### DOCUMENT SECTION
+ + + + +

Mohammed Adam Oga is the sole survivor of an arduous dinghy trip across the Mediterranean attempted by 15 people including a pregnant woman this month. He tells Times of Malta’s Diana Cacciottolo how his companions died every day under the scorching sun, how he desperately tried to attract passing ships and how he believes a miracle saved him.
“There were 15 of us on the boat and I am the only one alive. God sent the Maltese to save me.”
Mohammed Adam Oga is speaking from his hospital bed, where he is being treated for severe dehydration after an ordeal that almost claimed his life.
Earlier this week shocking pictures and video emerged from an Armed Forces of Malta rescue on Monday showing him collapsed over a dead body in a dinghy adrift on the Mediterranean Sea.
He was described as critically ill and taken to safety by helicopter.

+ + + + +

### MATERIAL SUPPLIED
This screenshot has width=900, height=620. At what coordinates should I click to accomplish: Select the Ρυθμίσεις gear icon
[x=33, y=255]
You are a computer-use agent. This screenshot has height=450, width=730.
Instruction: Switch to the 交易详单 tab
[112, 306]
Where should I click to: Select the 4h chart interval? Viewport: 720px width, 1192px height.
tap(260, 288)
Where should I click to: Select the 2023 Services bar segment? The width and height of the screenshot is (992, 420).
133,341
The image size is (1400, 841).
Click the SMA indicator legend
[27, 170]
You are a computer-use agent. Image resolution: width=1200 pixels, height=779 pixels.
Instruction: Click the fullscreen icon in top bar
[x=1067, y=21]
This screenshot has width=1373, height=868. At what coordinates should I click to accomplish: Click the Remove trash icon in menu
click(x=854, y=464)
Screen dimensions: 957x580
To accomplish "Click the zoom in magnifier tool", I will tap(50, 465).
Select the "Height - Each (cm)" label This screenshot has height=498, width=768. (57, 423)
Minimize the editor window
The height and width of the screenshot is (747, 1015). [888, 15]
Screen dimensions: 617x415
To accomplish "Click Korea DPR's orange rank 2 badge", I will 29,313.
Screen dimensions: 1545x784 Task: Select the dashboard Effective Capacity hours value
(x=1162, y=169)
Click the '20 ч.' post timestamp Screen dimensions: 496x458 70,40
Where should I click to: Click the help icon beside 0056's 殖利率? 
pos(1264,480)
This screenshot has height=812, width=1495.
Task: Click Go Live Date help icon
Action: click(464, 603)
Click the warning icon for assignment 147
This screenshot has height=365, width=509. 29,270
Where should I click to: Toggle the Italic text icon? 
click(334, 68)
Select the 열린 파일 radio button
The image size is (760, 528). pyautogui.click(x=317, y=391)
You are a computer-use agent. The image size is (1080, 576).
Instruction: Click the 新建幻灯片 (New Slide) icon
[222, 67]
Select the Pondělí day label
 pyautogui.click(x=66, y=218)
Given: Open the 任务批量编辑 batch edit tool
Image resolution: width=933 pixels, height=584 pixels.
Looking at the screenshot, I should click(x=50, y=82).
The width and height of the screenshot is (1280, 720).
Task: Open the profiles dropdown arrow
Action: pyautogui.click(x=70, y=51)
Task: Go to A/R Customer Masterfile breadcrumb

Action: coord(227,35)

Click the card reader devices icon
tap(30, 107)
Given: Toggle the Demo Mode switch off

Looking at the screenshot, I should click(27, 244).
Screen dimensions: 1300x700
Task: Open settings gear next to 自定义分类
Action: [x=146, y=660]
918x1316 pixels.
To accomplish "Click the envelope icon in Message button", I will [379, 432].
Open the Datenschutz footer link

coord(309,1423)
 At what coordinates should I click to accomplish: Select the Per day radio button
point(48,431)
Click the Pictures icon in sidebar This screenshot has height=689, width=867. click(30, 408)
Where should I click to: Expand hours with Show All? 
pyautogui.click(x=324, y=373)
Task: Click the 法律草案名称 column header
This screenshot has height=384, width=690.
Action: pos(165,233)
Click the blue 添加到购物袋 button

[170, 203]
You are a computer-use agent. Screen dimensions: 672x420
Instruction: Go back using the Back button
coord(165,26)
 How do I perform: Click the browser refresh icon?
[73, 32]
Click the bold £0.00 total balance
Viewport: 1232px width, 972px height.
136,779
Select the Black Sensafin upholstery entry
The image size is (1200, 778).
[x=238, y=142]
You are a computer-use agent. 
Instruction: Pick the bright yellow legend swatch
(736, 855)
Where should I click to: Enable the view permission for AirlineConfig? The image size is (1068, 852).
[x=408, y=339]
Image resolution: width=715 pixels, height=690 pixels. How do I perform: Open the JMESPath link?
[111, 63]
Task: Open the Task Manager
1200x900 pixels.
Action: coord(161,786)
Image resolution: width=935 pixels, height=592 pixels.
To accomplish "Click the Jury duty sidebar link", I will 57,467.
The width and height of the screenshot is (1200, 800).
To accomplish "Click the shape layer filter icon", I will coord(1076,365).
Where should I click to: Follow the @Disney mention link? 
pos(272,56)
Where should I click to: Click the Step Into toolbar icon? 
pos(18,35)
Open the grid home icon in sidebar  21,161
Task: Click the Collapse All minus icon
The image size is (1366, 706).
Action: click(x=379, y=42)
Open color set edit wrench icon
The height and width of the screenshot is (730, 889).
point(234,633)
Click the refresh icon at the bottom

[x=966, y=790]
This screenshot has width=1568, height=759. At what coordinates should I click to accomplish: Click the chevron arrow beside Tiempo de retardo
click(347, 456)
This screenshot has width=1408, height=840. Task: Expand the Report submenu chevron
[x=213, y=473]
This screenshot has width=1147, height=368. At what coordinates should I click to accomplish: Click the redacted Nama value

+ + + + +

### WORK INSTRUCTION A
Write out the rescue article between "Earlier this week" and "the Mediterranean Sea.", inclusive, swapping "Monday" for "Tuesday".
### WORK INSTRUCTION B
Answer from the rescue article:
(i) How many people were on the boat?
(ii) What condition is Mohammed Adam Oga being treated for in the hospital?
(iii) How was he taken to safety?
The listing after the rescue article is separate material with no connection to it.

### FINAL ANSWER A
Earlier this week shocking pictures and video emerged from an Armed Forces of Malta rescue on Tuesday showing him collapsed over a dead body in a dinghy adrift on the Mediterranean Sea.

### FINAL ANSWER B
(i) There were 15 people on the boat.
(ii) He is being treated for severe dehydration.
(iii) He was taken to safety by helicopter.